Half a mile beneath the West Antarctic Ice Sheet, deep within and underground lake, scientists have discovered a diverse ecosystem of mineral-eating, single-celled organisms that managed to survive, and thrive, despite the fact that they have never seen the light of the sun.
There were earlier claims of similar microbes that were drawn from a different Antarctic lake, said the authors of the new study published in Nature, but these claims were controversial due to the fact that the samples had been contaminated, a problem which was avoided with these most recent samples thanks to especially careful drilling techniques.
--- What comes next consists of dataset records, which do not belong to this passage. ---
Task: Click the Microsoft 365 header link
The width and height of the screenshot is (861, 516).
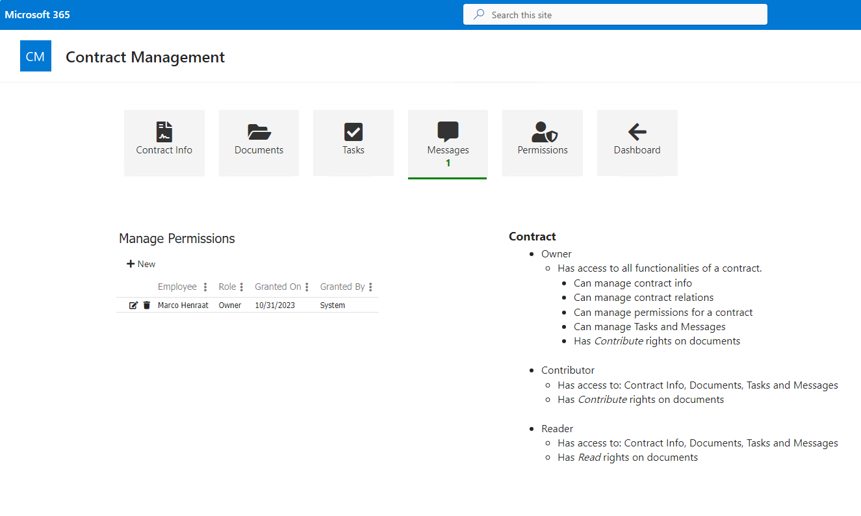Action: tap(37, 14)
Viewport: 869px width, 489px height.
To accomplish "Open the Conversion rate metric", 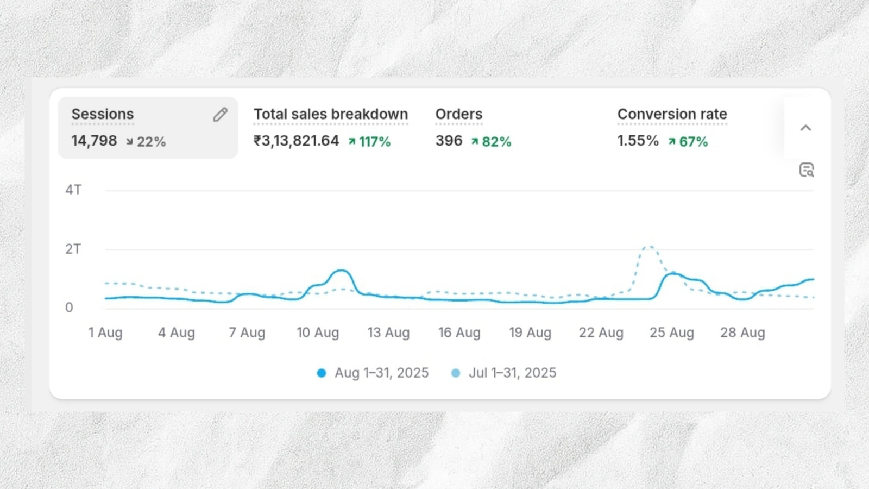I will [672, 115].

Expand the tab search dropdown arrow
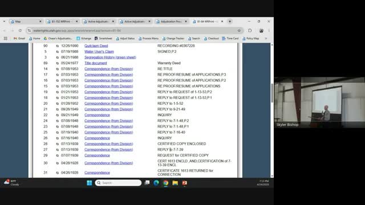pyautogui.click(x=4, y=22)
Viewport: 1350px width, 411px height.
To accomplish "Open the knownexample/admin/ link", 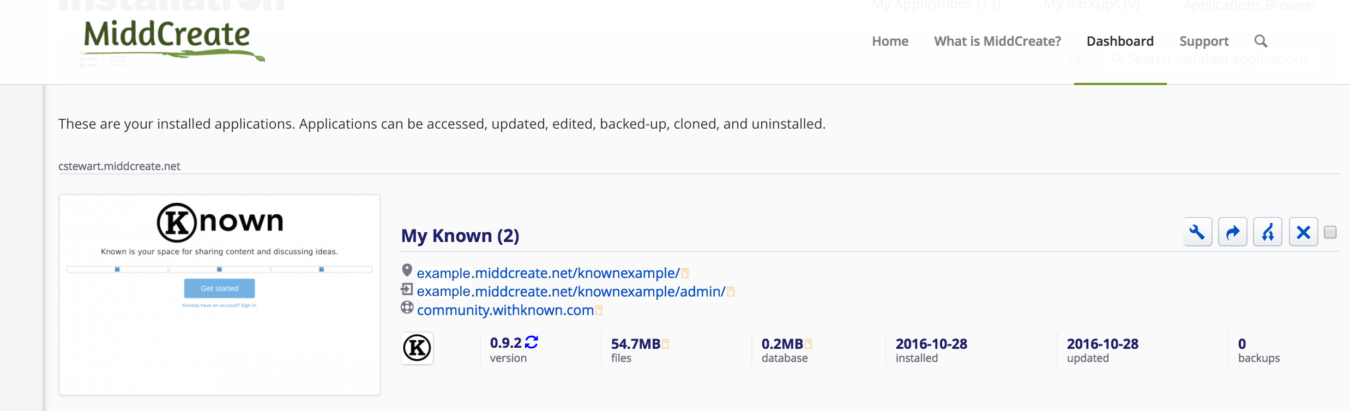I will 571,292.
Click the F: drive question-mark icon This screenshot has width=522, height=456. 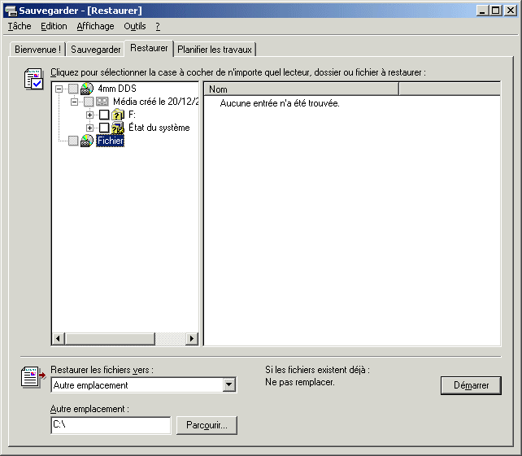click(x=118, y=115)
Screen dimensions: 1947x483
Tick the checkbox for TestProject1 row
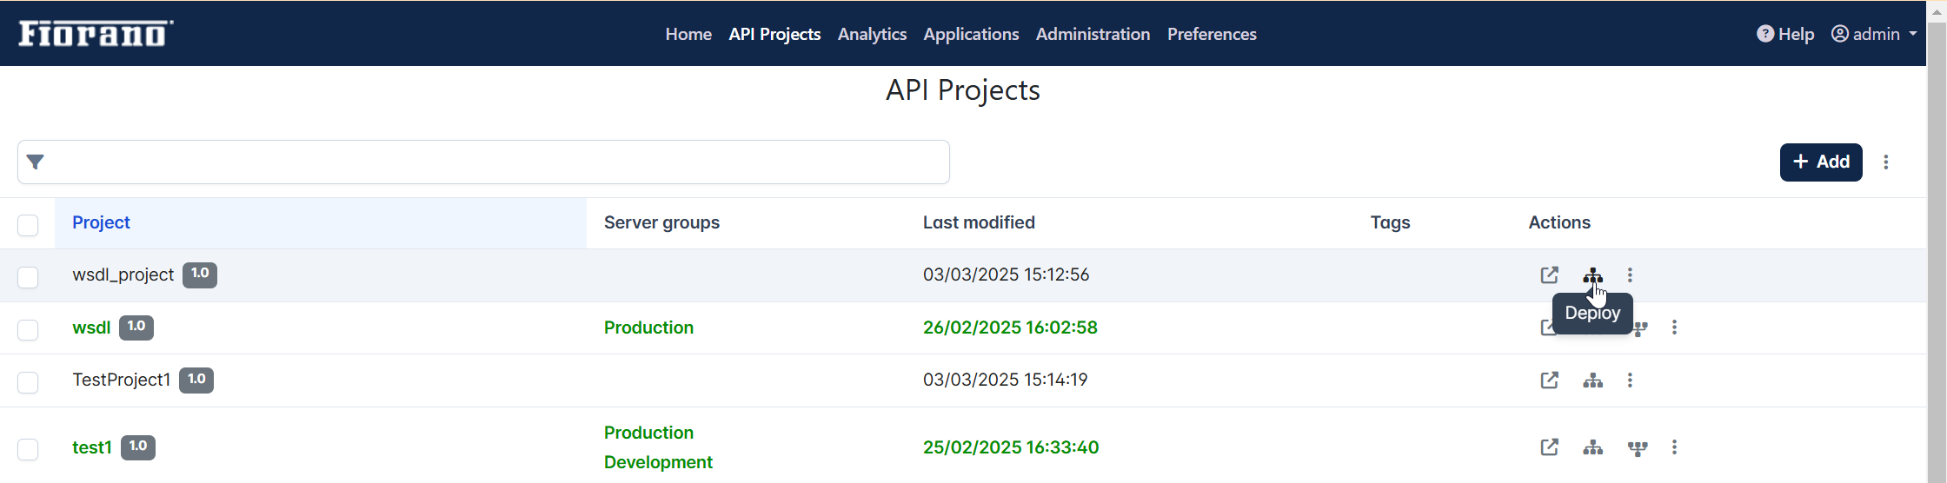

“It’s the real deal,” said Peter Doran, an Earth scientist at the University of Illinois at Chicago, who was not involved in the study. “There was news that they found life early this year, but a bunch of us were waiting for the peer reviewed paper to come out before we jumped for joy.”
This finding has concluded an effort that spanned a few years to confirm the presence of life below the coldest, driest continent on Earth. The scientific community considers the implications of this study nothing short of profound, potentially reshaping how medications are made and even human understanding of how life survives in other extreme environments, be they in Earth or in outer space.
“Our report in Nature is indeed the first time the presence of life has been confirmed beneath the Antarctic ice sheet,” says John Priscu, chief scientist for Whillans Ice Stream Subglacial Access Research Drilling, or WISSARD, which made the discovery. “There’s unknown organisms, pharmaceuticals we can search out, food preservatives, things of that nature. There’s a lot of stuff down there, a lot of biological material we never knew about.”